Die vordergründige Entspannung zwischen den USA und dem Iran hat auch den Anstieg der Ölpreise relativ deutlich gestoppt. Entsprechend dürfte der Anstieg der Inflation auch in diesem Monat weiter moderat verlaufen, was ein weiteres Argument für niedrige Zinsen in der Eurozone ist und bleibt. Dennoch behaupten sich in diesem Umfeld die Edelmetalle Gold und Silber sehr gut. In diesem Segment ragt Palladium heraus, das nicht nur ein Rekordhoch nach dem nächsten aufstellt, sondern nunmehr fast 60 % höher als Platin bewertet ist. Von den industriellen Verwendungsmöglichkeiten sind beide relativ austauschbar, so dass hier irgendwann eine entsprechende Gegenbewegung einsetzen wird. Aber derzeit scheint hier – ebenso wie bei anderen Anlageformen – zu gelten: The trend is your friend.
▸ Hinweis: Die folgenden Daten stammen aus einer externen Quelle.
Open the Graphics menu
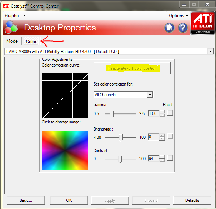 [x=15, y=16]
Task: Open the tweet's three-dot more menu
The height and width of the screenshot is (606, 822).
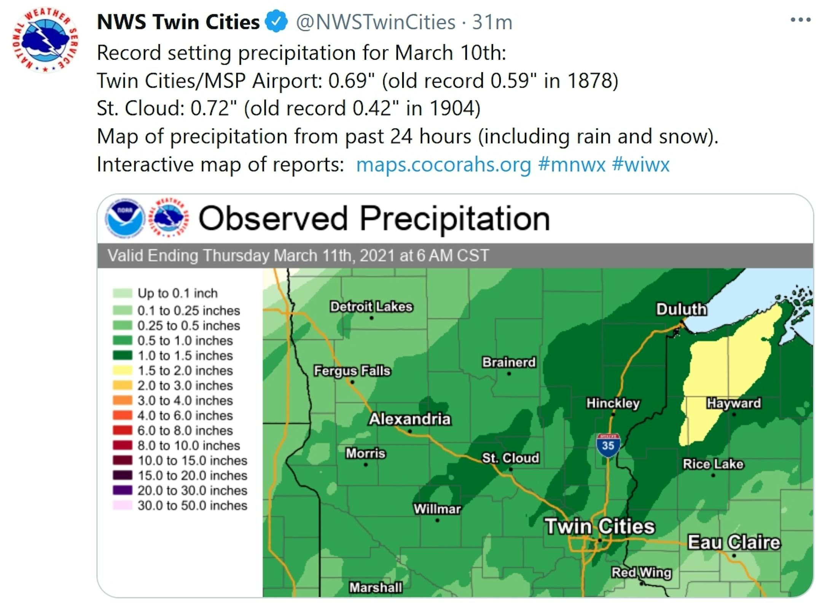Action: point(800,20)

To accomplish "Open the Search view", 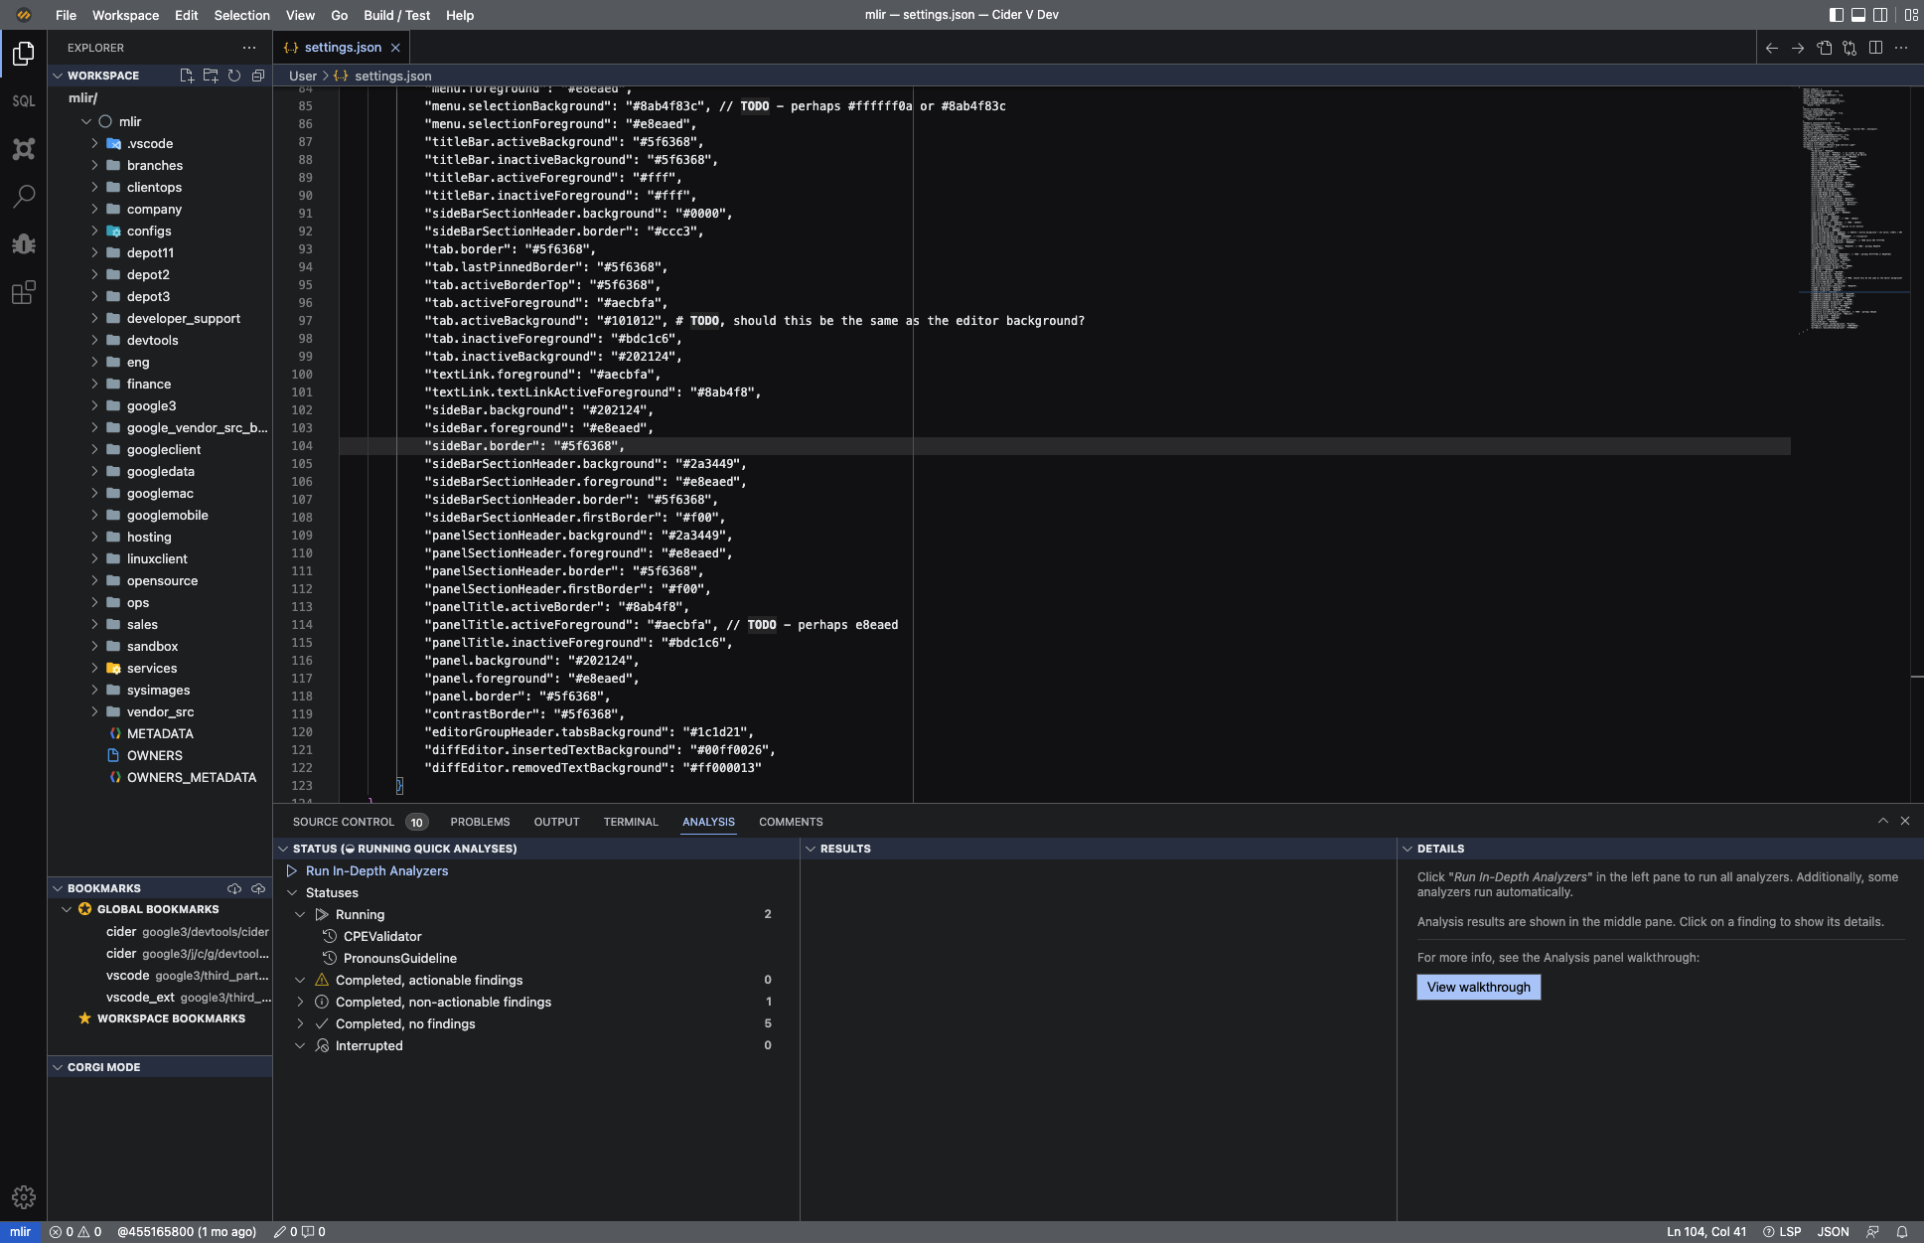I will click(x=23, y=197).
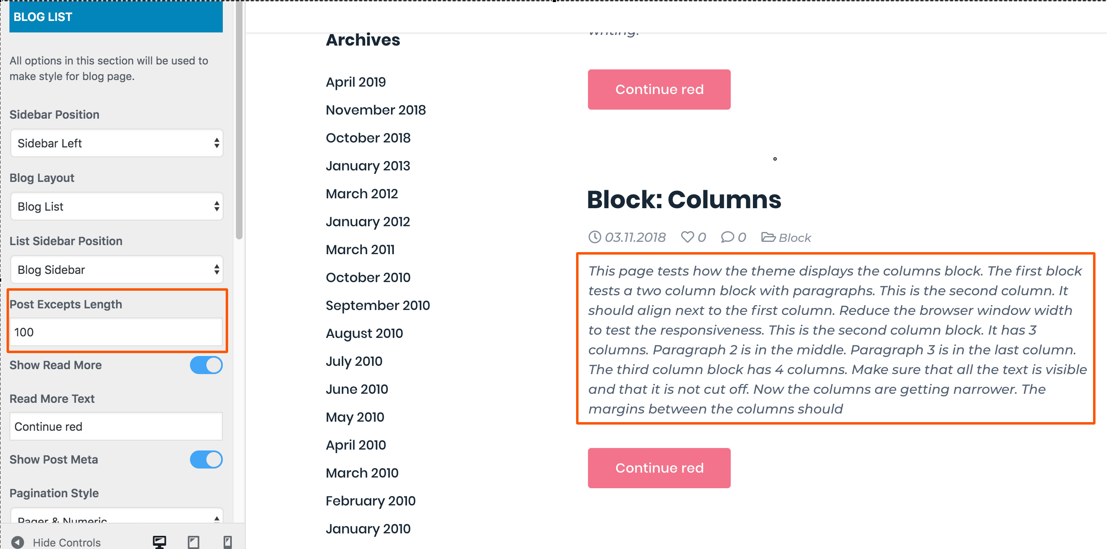The height and width of the screenshot is (549, 1107).
Task: Click the Read More Text input field
Action: click(x=116, y=426)
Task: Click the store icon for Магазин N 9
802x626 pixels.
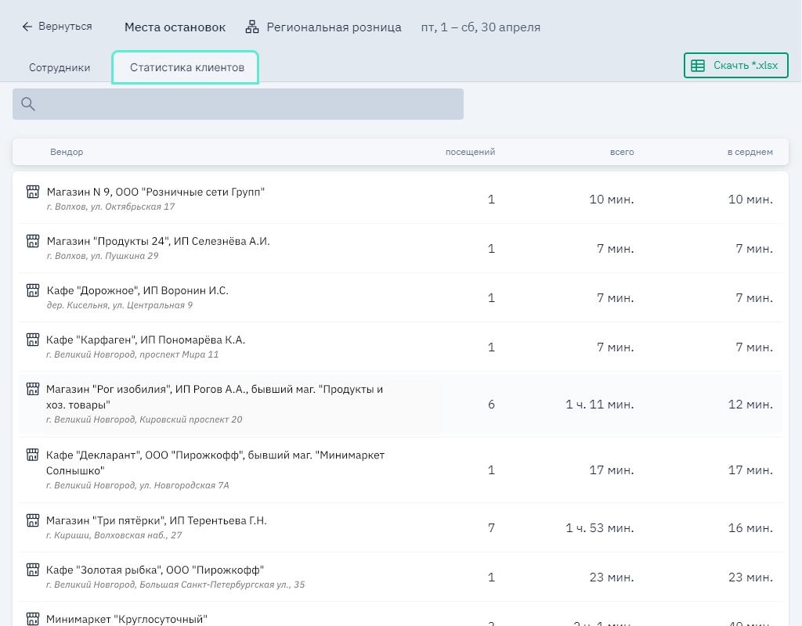Action: 33,192
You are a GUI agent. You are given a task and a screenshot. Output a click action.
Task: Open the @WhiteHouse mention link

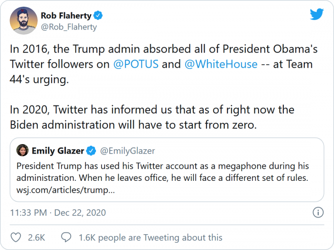[220, 64]
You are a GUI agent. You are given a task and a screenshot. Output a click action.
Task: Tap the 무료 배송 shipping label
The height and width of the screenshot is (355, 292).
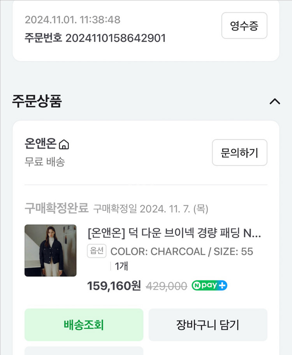click(x=44, y=162)
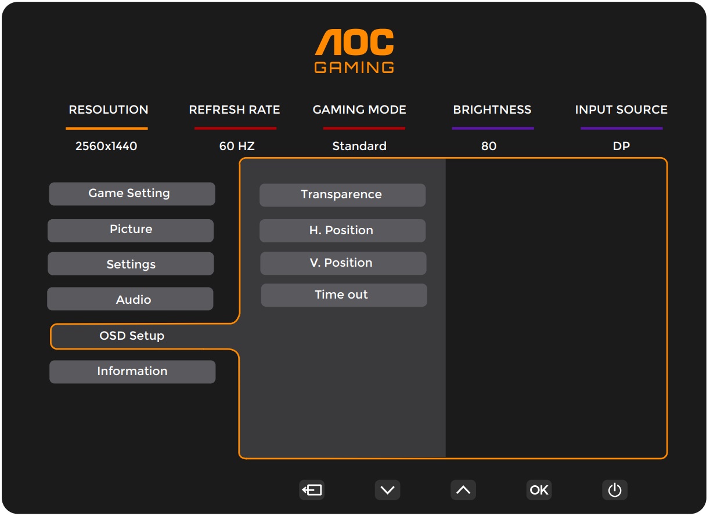710x516 pixels.
Task: Open the Information menu
Action: (132, 372)
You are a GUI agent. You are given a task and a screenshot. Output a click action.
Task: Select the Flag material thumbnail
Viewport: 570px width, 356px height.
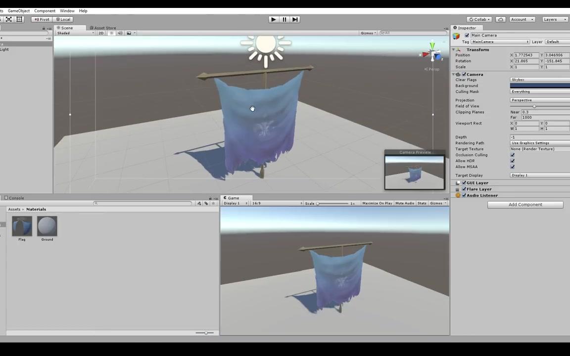(22, 226)
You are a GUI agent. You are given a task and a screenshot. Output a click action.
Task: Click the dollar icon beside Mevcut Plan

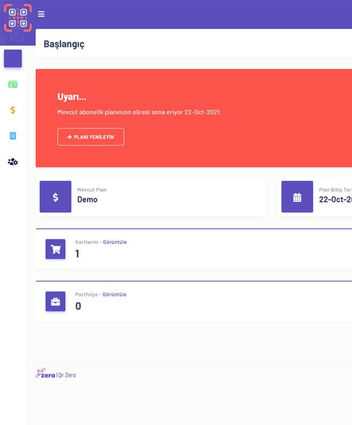pyautogui.click(x=56, y=197)
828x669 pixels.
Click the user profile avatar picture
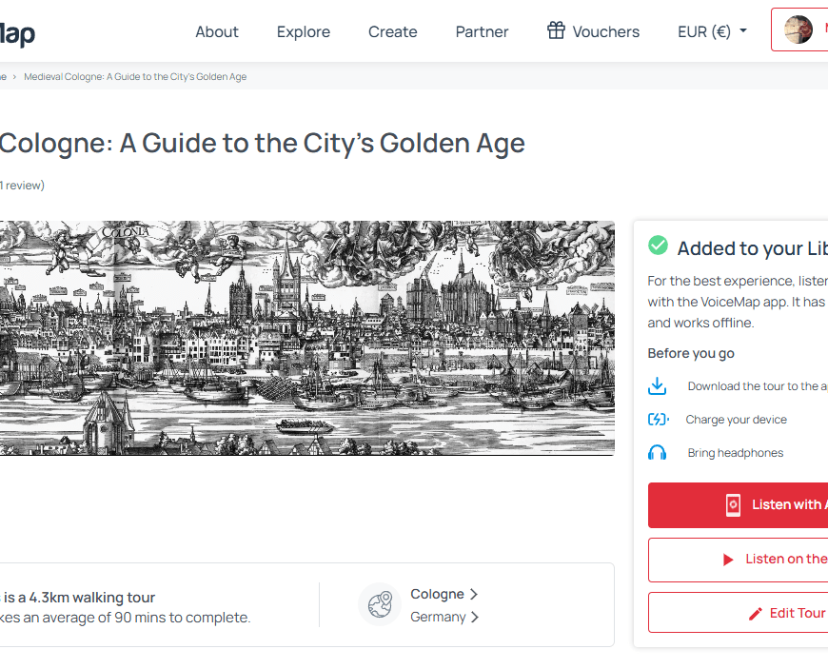[798, 30]
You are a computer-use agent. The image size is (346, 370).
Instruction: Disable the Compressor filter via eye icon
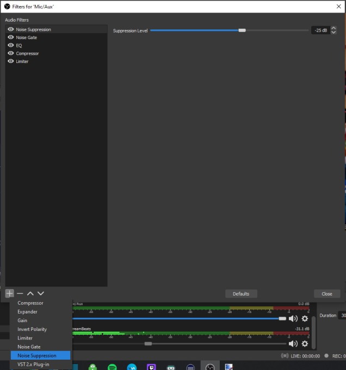[11, 53]

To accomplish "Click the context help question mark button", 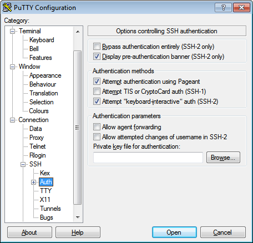I will point(223,8).
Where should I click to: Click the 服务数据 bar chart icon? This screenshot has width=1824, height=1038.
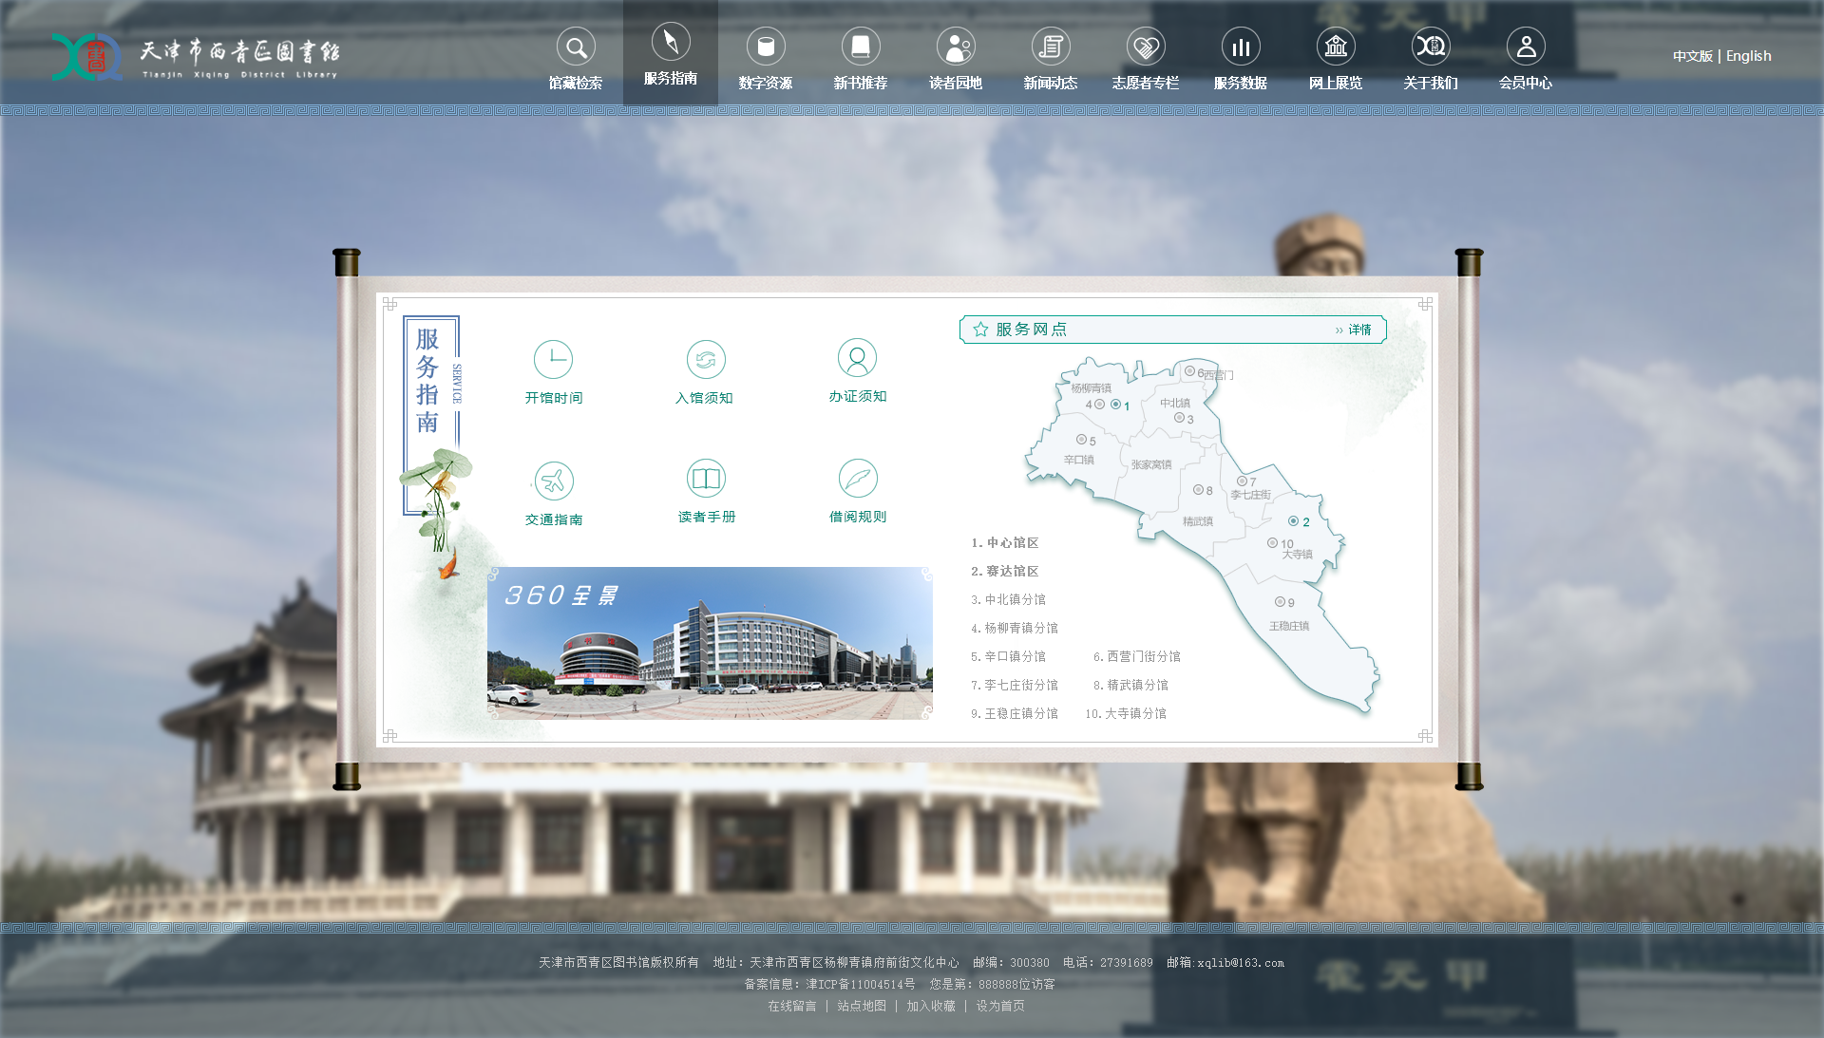1241,47
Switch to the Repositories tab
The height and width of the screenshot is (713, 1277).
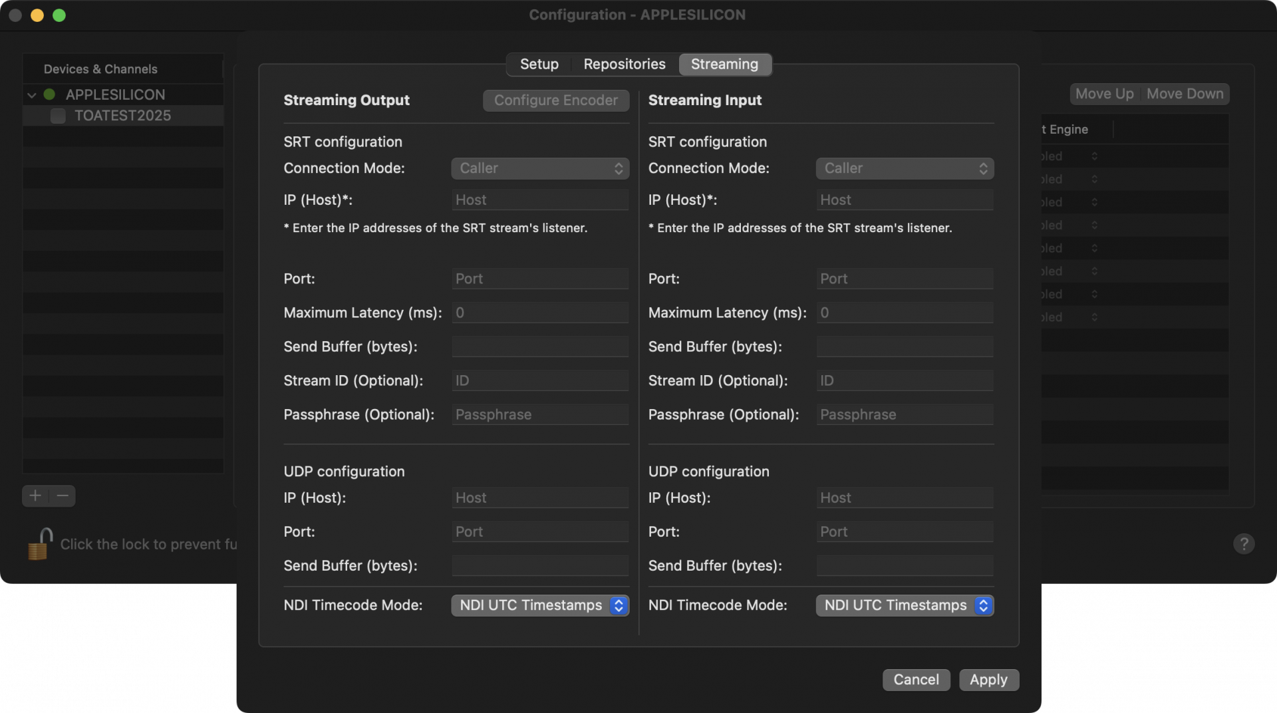[624, 64]
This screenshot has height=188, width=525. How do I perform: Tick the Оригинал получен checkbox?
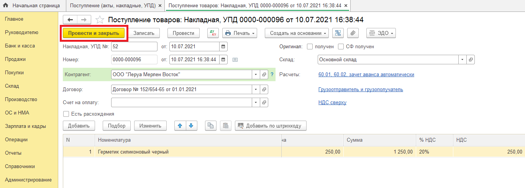coord(310,47)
Die damit vorhandenen Chancen im Edelmetallsektor kann man derzeit eher mittelbar nutzen, in dem man Luxusgüterkonzerne wie Richemont beimischt, die sehr solide Ergebnisse insgesamt erwirtschaften. Spannend ist die weitere Entwicklung im Bereich der fossilen Energieträger, auf die das Wachstum in Asien sehr stark auch zukünftig aufbauen wird. Entsprechend dürften dort – trotz der gegenteiligen Bemühungen in Deutschland – die Nachfrage eher steigen und damit auch die Preise unter starken Schwankungen moderat hinzugewinnen können. Neben Silber ist Glencore eine Möglichkeit, von diesen Chancen zu profitieren.

 

Der Handelsauftakt am kommenden Montag dürfte relativ entspannt sein. In den USA ist ein Börsenfeiertag, so dass viele Marktteilnehmer fehlen. Positiv könnte sich die Einigung zu dem Konflikt in Libyen bemerkbar machen. Diesen außenpolitischen Schwung sollte die Bundesregierung nutzen, um nun auch wirtschaftspolitisch mutiger zu agieren und nicht so passiv zu bleiben. Die Wahrscheinlichkeit für ein solches Szenario ist gering. Entsprechend dürften sich viele Marktsegmente eher seitwärts entwickeln. Größeres Aufwärtspotenzial ist vor allem weiter bei Fremdwährungen gegeben, während der Ölpreis noch etwas fallen könnte. Bei Anleihen profitiert man derzeit eher vom Zinskupon und weniger von den weiterhin Seitwärts-Kursen.